C. High-density system: This system accomplished by coating the drug with a heavy inert material such as barium sulphate, zinc oxide, titanium dioxide, iron powder etc. These coated pellets which have density greater than that of stomach content (1.004 gm/cm3). This system having density of ~ 3 gm/cm3 is retained in the range of the stomach.

D. Floating drug delivery system:

Floating drug delivery system (FDDS) or hydro dynamically balanced system have a bulk density lower than gastric fluid and thus remain buoyant in the stomach without affecting the gastric emptying rate for a prolonged period of time. While the system is floating on the gastric contents, the drug is released slowly at a desired rate from the system. After the release of drug, the residual system is emptied from the stomach. This result in an increase in the GRT and a better control on fluctuation of drug concentration.

Figure 1.5: It shows a various approaches of gastro retentive drug delivery system

TECHNOLOGICAL DEVELOPMENT IN FDDS (Bandyopadhyay A.K., 2008; Patil J.M., et al., 2006)
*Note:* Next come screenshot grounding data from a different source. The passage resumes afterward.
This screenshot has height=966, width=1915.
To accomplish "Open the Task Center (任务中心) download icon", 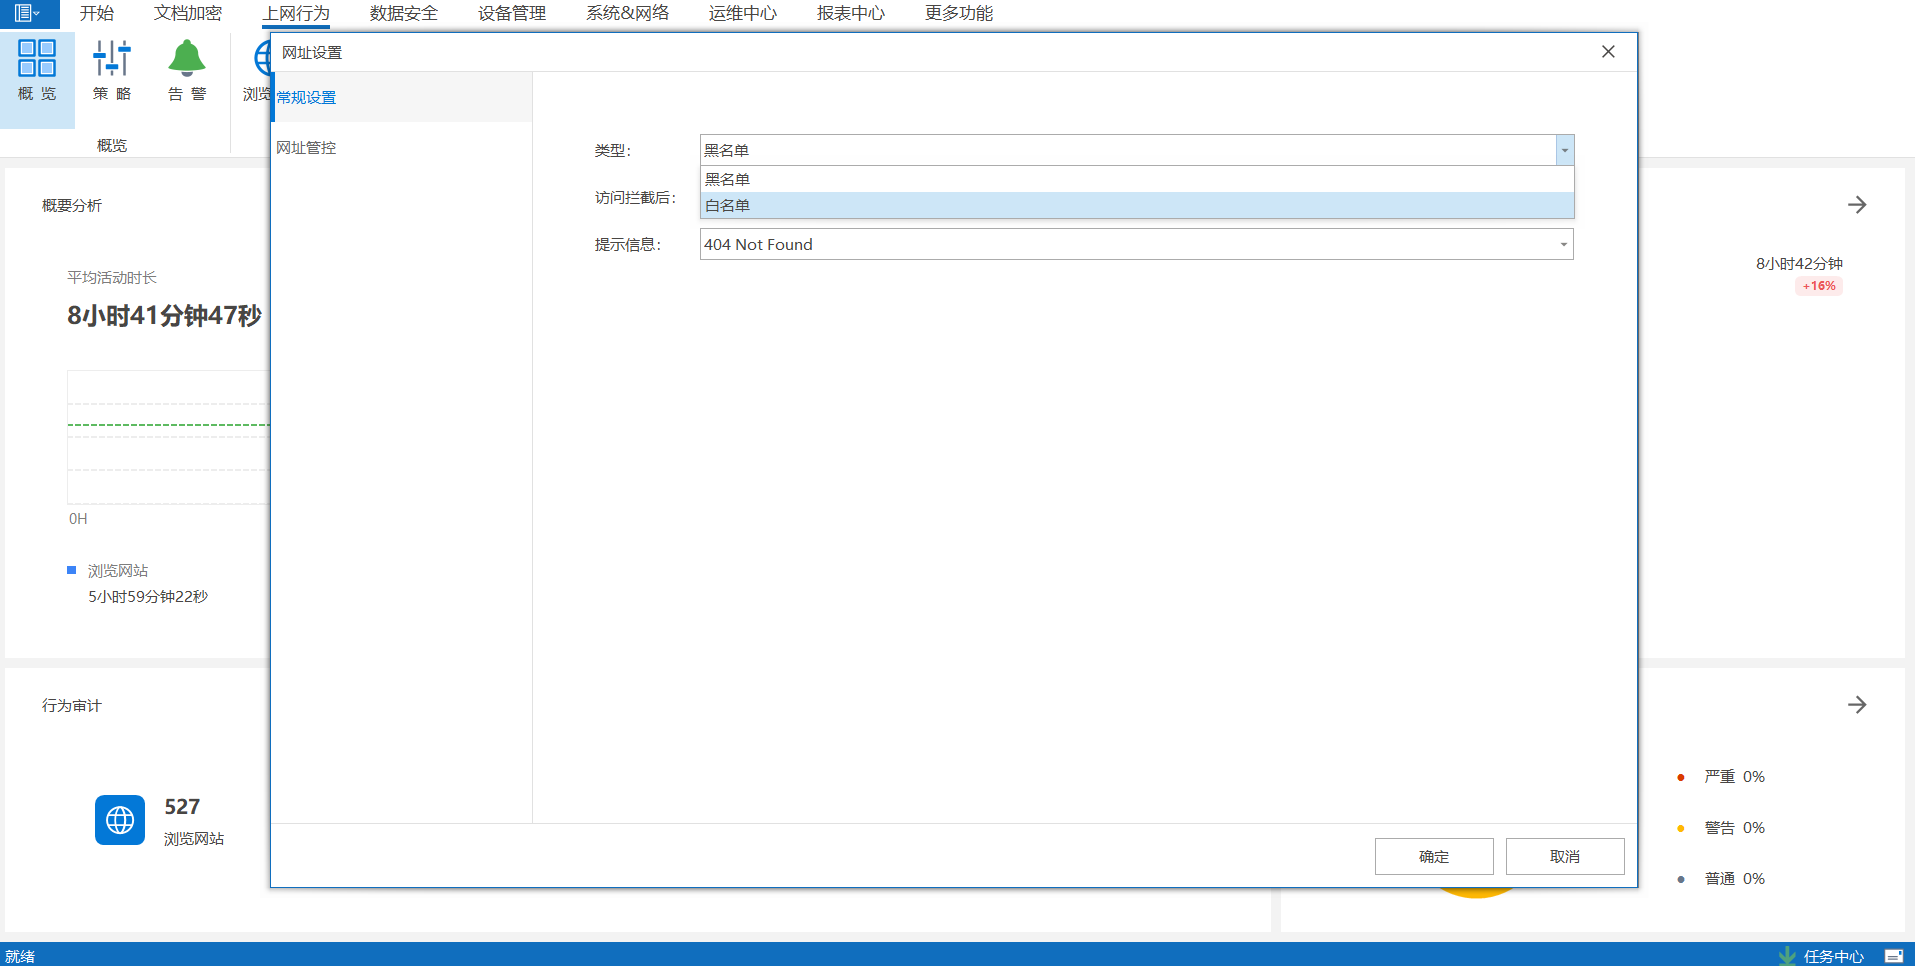I will point(1787,956).
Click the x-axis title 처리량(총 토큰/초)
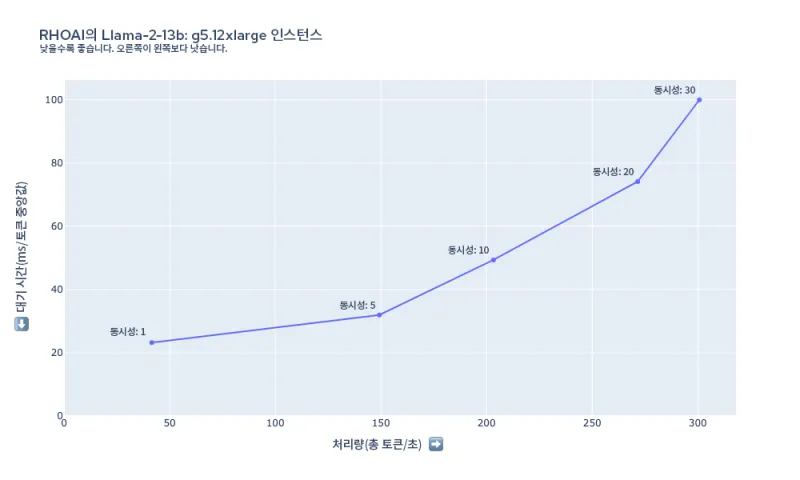This screenshot has width=800, height=480. click(x=378, y=444)
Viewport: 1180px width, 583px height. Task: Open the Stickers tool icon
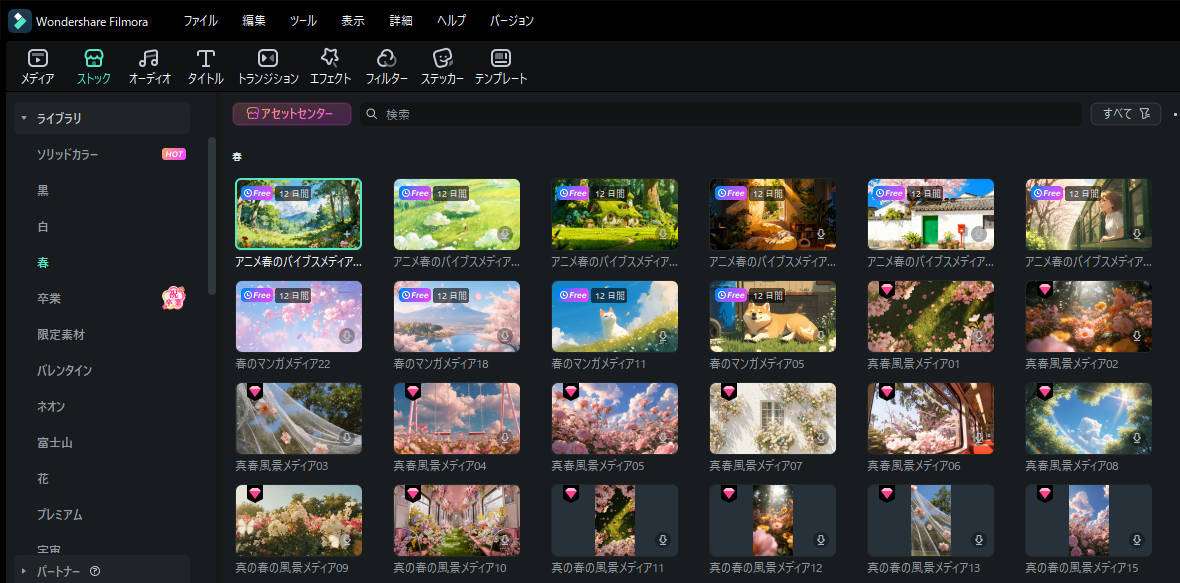point(442,59)
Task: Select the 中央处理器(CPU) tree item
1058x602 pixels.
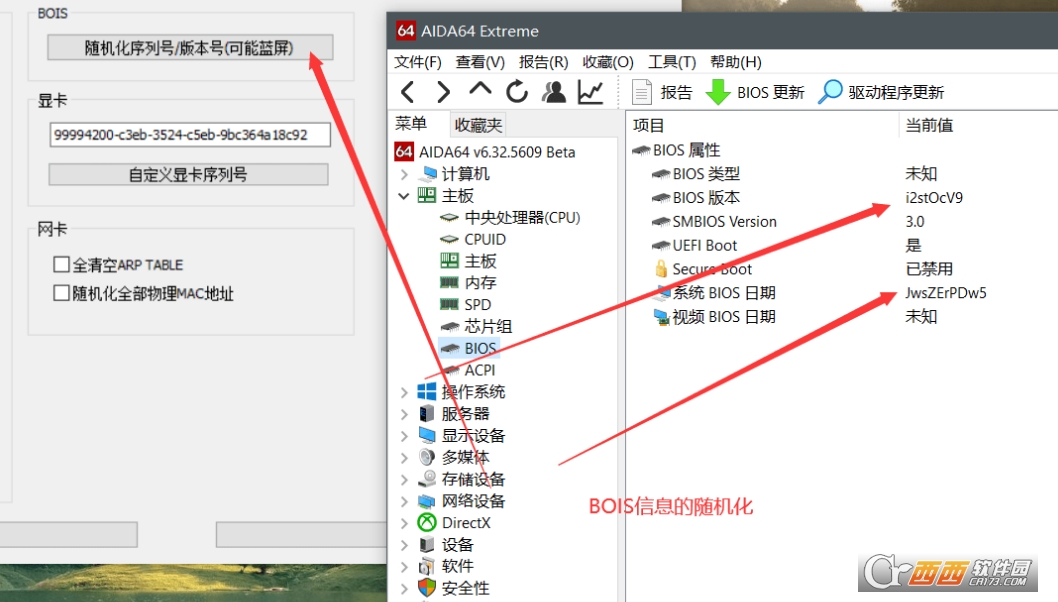Action: coord(521,217)
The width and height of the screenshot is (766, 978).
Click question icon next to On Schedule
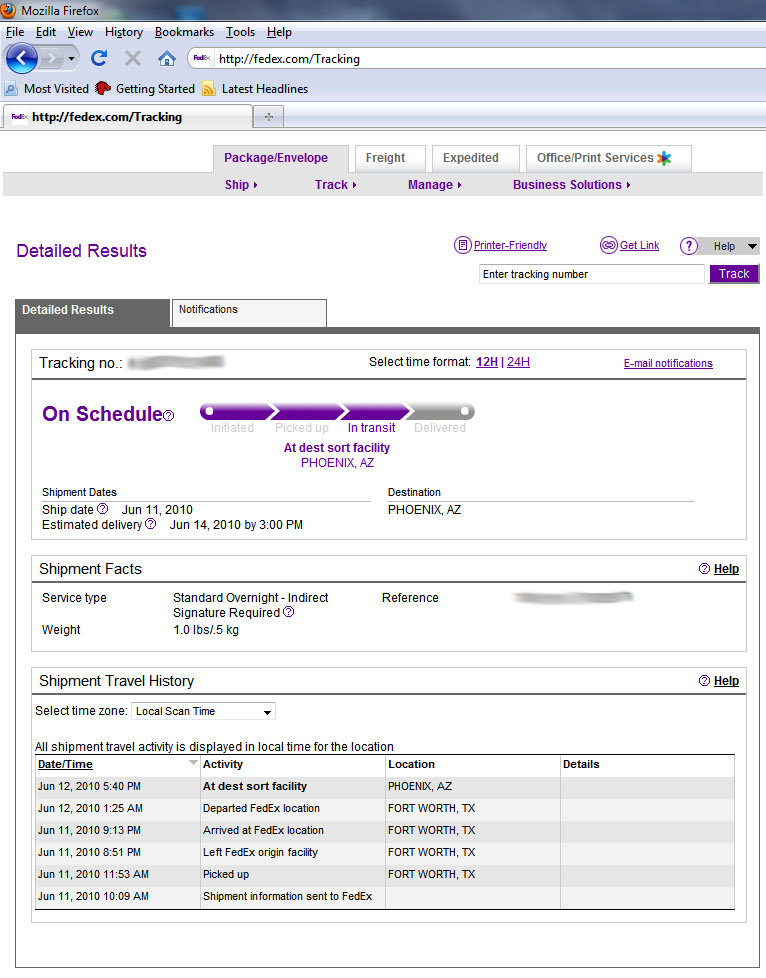(x=169, y=416)
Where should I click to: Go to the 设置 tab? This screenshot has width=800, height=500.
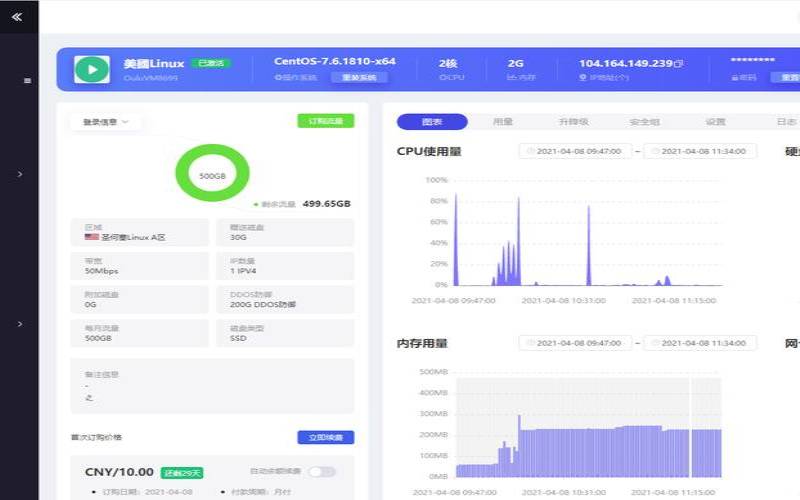coord(715,122)
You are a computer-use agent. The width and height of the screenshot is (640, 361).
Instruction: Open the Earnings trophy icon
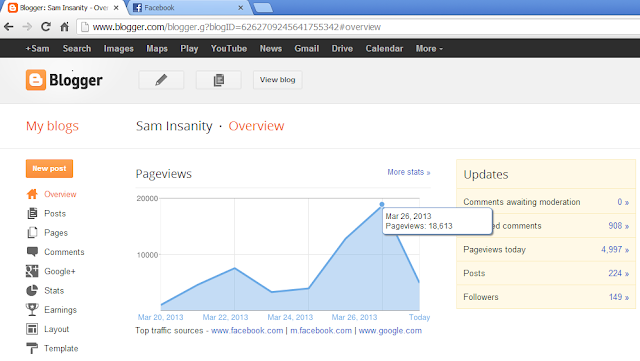32,310
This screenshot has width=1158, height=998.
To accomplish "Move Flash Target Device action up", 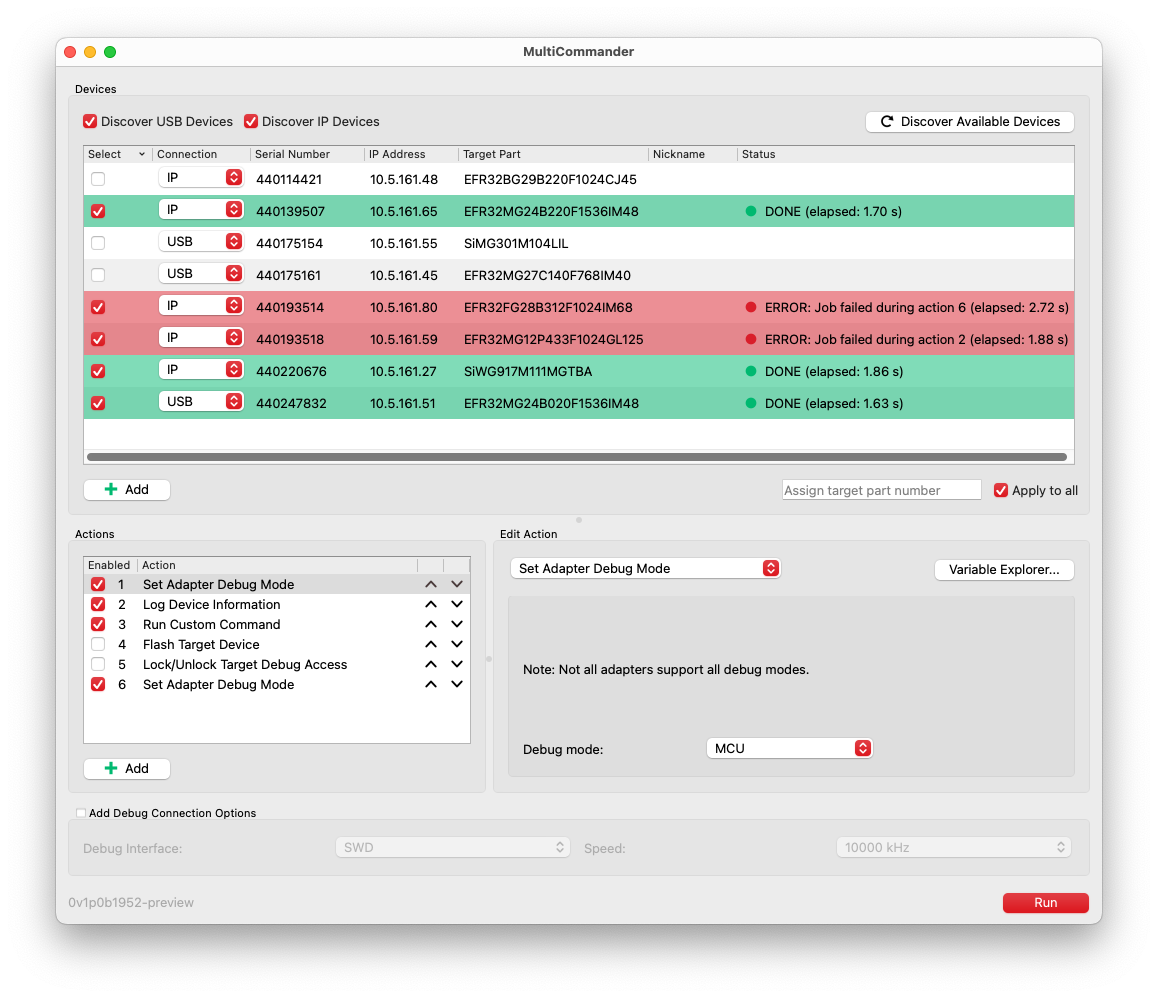I will (431, 645).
Based on the mechanism of buoyancy, two distinctly different types, i.e. non-effervescent and effervescent systems have been utilized in the development of FDDS.

A. Effervescent FDDS:

Effervescent system utilize matrices prepared with swellable polymers such as methocel or polysaccharides e.g., chitosan and effervescent components, e.g., sodium bicarbonate and citric or tartaric acid or matrices containing chambers of liquid that gasify at body temperature. The matrices are fabricated so that upon arrival in the stomach, carbon dioxide is liberated by the acidity of the gastric contents and is entrapped in the gellified hydrocolloid. This produces an upward motion of dosage form and maintains its buoyancy.

a. Multiple-unit oral floating drug delivery system:

Recently a multiple-unit type of floating pill, which generates carbon dioxide gas, has been developed. The system consisted of sustained-release pills as seeds surrounded by double layers. The inner layer an effervescent layer containing both sodium bicarbonate and tartaric acid. The outer layer was a swellable membrane layer containing mainly polyvinyl acetate and purified shellac. Moreover, the effervescent layer was divided into two sub layers the sodium bicarbonate was contained in the inner sub layer and tartaric acid was in the outer layer.

Figure 1.6: It shows multiple unit oral floating drug delivery system

When the swollen pills are formed, like balloons, they have a density much lower than 1.004 gm/cm3. The reaction was due to carbon dioxide generated by neutralization in the inner effervescent layer with the diffusion of water through the outer swellable membrane layer.

A floating system utilizing ion-exchange resins has been developed. The system consisted of resin beads, which were loaded with bicarbonate and a negatively charged drug that was bound to the resin. The resultant beads were then encapsulated in a semi permeable membrane to overcome rapid loss of carbon dioxide. Upon arrival in the acidic environment of stomach, an exchange of chloride and bicarbonate ion takes place, as it is expected. As result of this reaction, carbon dioxide was released and trapped in the membrane, thereby, carrying beads toward the top of gastric contents and producing a floating layer of resin beads. In contrast, the uncoated beads sink quickly. Radioactivity measurement by scintigraphy showed that gastric residence was substantially prolonged, compared with a control, when the system was given after a light, mainly liquid meal.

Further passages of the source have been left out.